One of our lucky bits was running into Rich and Carol who crew on Aura. I met Carol two years ago on the dock here. She was wearing a Race Across America t-shirt and only crazy people even know about RAAM. We have been following each other’s adventures on Strava (a fitness tracking app) ever since. I realized she was still at this marina and so we made plans to ride a couple of times. Captain Rich allowed us to tie up at the front of their boat where there is enough room to tie up on the pier without impacting their boat, so we have had a place to get to shore pretty easily.

The many problems that seem to be creeping up on Home Free were met with easy access to parts here in Florida. My parts for the davit (crane) arrived and it appears that the davit is now working again. This is good so that I can lift/lower the dinghy easily.

This little part was preventing me dinghy davit from doing its job!!

We did tie to the dock overnight when Jinhee arrived (making it easier to tour N64-Exile, see below), and while we were there, our power decided to fail. After taking the power cord apart, it was clear that our trainer last summer fried a lot of things, including that power cord, and it was going to be impossible to fix. (It is impossible to buy the European bits (32A 230V) here in North America, despite them being made in Wisconsin!!) In the end, I switched to a SmartPlug, which is newer, supposedly better, and was readily available. I have yet to plug in to verify that everything works, but I sure hope it does when I get to Fort Pierce, as I will need power when I tie the boat up for the month.

One piece is missing on the left. The plastic holding it in place was melted which is ‘NOT good’.

Meanwhile the head in the master stateroom failed as well, and I have ordered parts for that and completed that repair. That is probably the hardest thing I did the entire time. It is such a difficult toilet to access. In any case I was also able to track down very specific details about parts and service (ignore this next bit . . . Raritan Atlantes Freedom A8 – AVHWF02403. Solenoid is CWPS 24B It is made by Emerson/Asco Top Hat II – 8210G002DC24/DCD. It cost $150 from Emerson and $168 from Raritan, but they offered a 20% discount! More importantly the joker valve on my toilet is NOT the C254. Something was modified in Greece and I need to take pictures next time it comes apart (hopefully not soon). The C254 spews water everywhere due to a bad fit/seal). Raritan customer support was fantastic!

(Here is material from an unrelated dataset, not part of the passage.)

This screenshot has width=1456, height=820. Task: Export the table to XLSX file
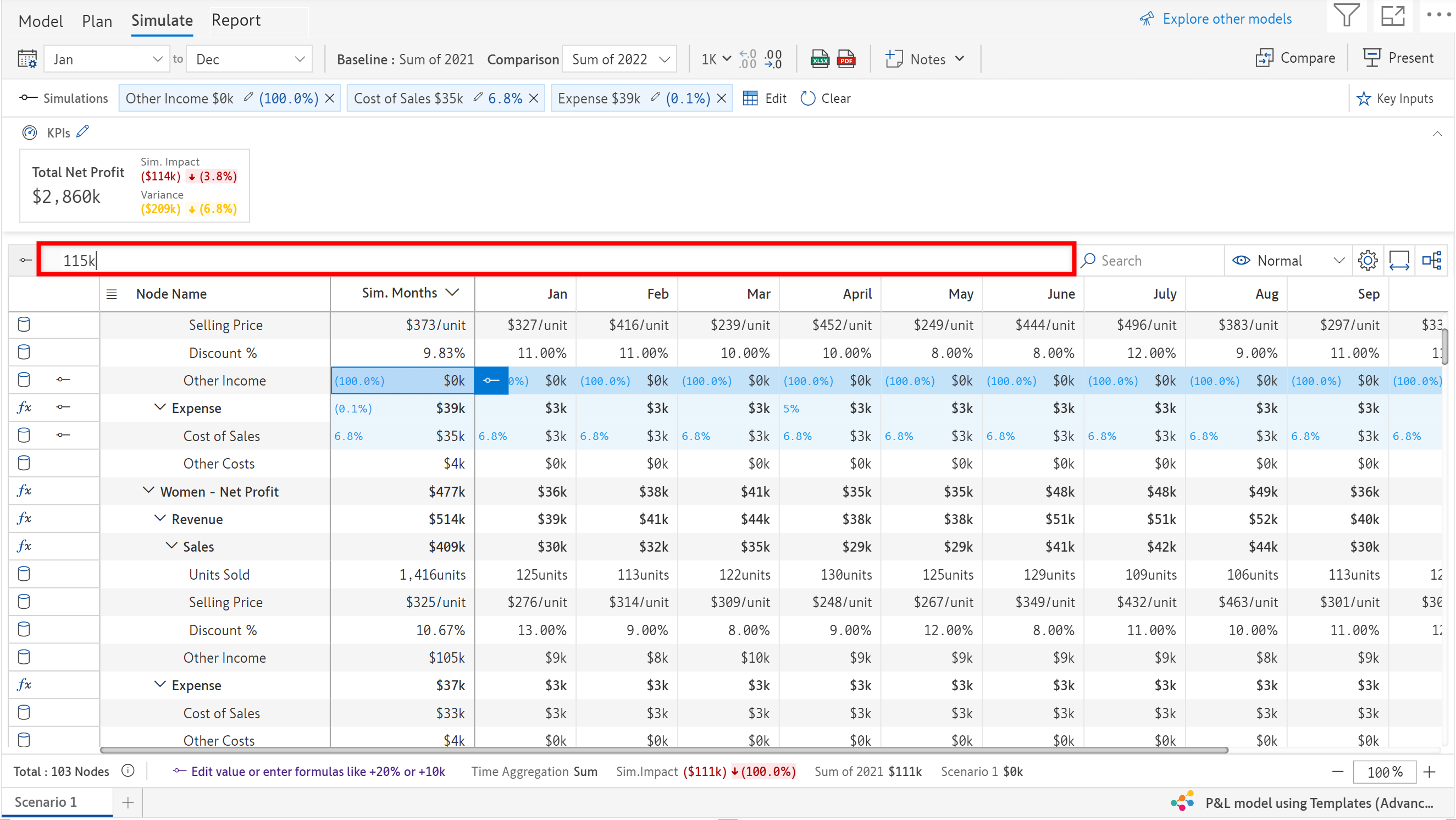tap(819, 59)
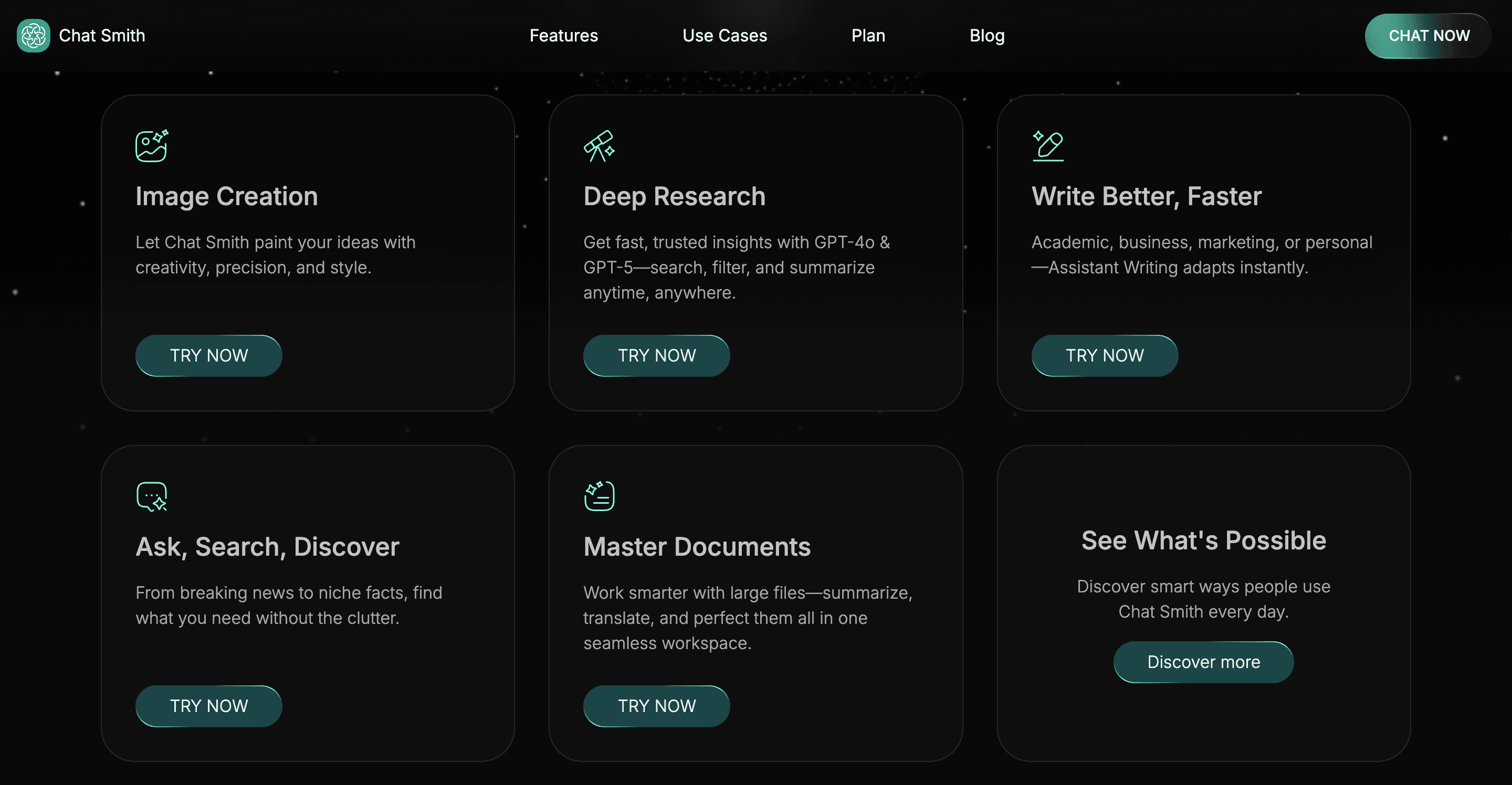
Task: Click the Image Creation picture icon
Action: (151, 145)
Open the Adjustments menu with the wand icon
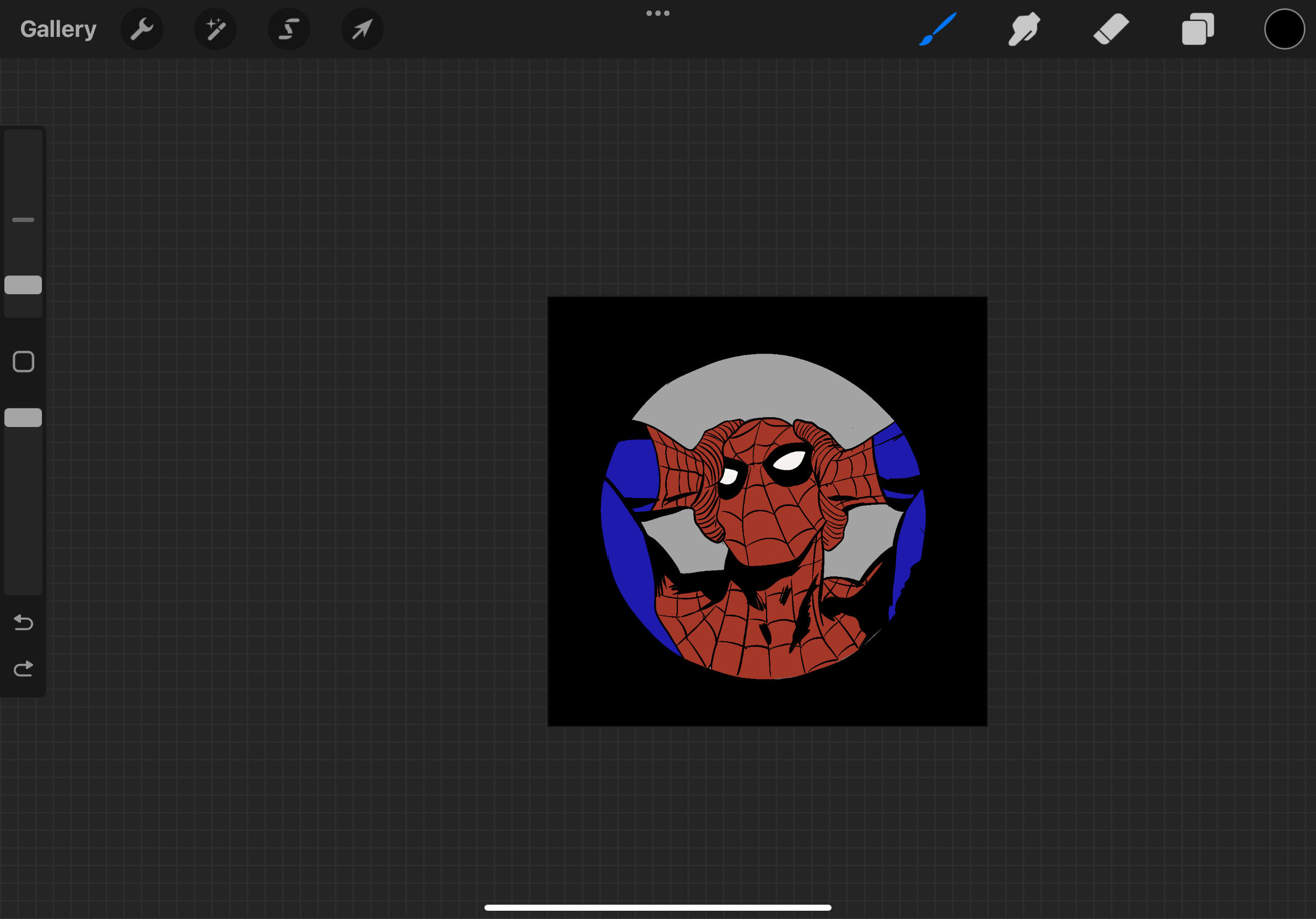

It’s hard to fit a hand into the back to repair this thing.

The roller on the anchor was squealing badly and that received a good layer of grease as well. Overall, the boat got quite a bit of loving this week.

We are always thankful to get James Knight’s time, and James spent a couple of hours with us on Saturday where we had a chance to look at N64 – Exile. We had never been on a 64 and wanted to get a sense of the space and layout for this (much) larger boat. It was quite nice, although this particular boat was already sold, and wasn’t a layout that we would have been open to. Still it was nice to see and certainly if we ever head to the South Pacific, this (much) larger boat would allow us to invite family and friends more easily, carry a LOT more toys and be more comfortable.

Jinhee has returned to Canada to work while I prepare to move the boat to Fort Pierce where it will stay for a brief period before a ‘Mt. Allison Boys Cruise’ ensues on the trip North in mid-May. As Jinhee prepared to depart, we were warned about a possible Tornado and she almost missed her flight as it became too dangerous to go outside and take Jinhee to shore. Below is a short video of what 30 knots of wind looks like. The wind topped out somewhere around 55 knots and was steadily in the 25-30 range for about an hour, but we didn’t actually see a tornado. Jinhee made it to the airport on time and the water was calm by 9pm.

This is what 30-40 knots looks like on the water. We are anchored so it is only a ‘little bit’ scary.

Over the weekend I will head to Fort Pierce and prepare to return home (by plane) for a few weeks to catch up on all things Canada.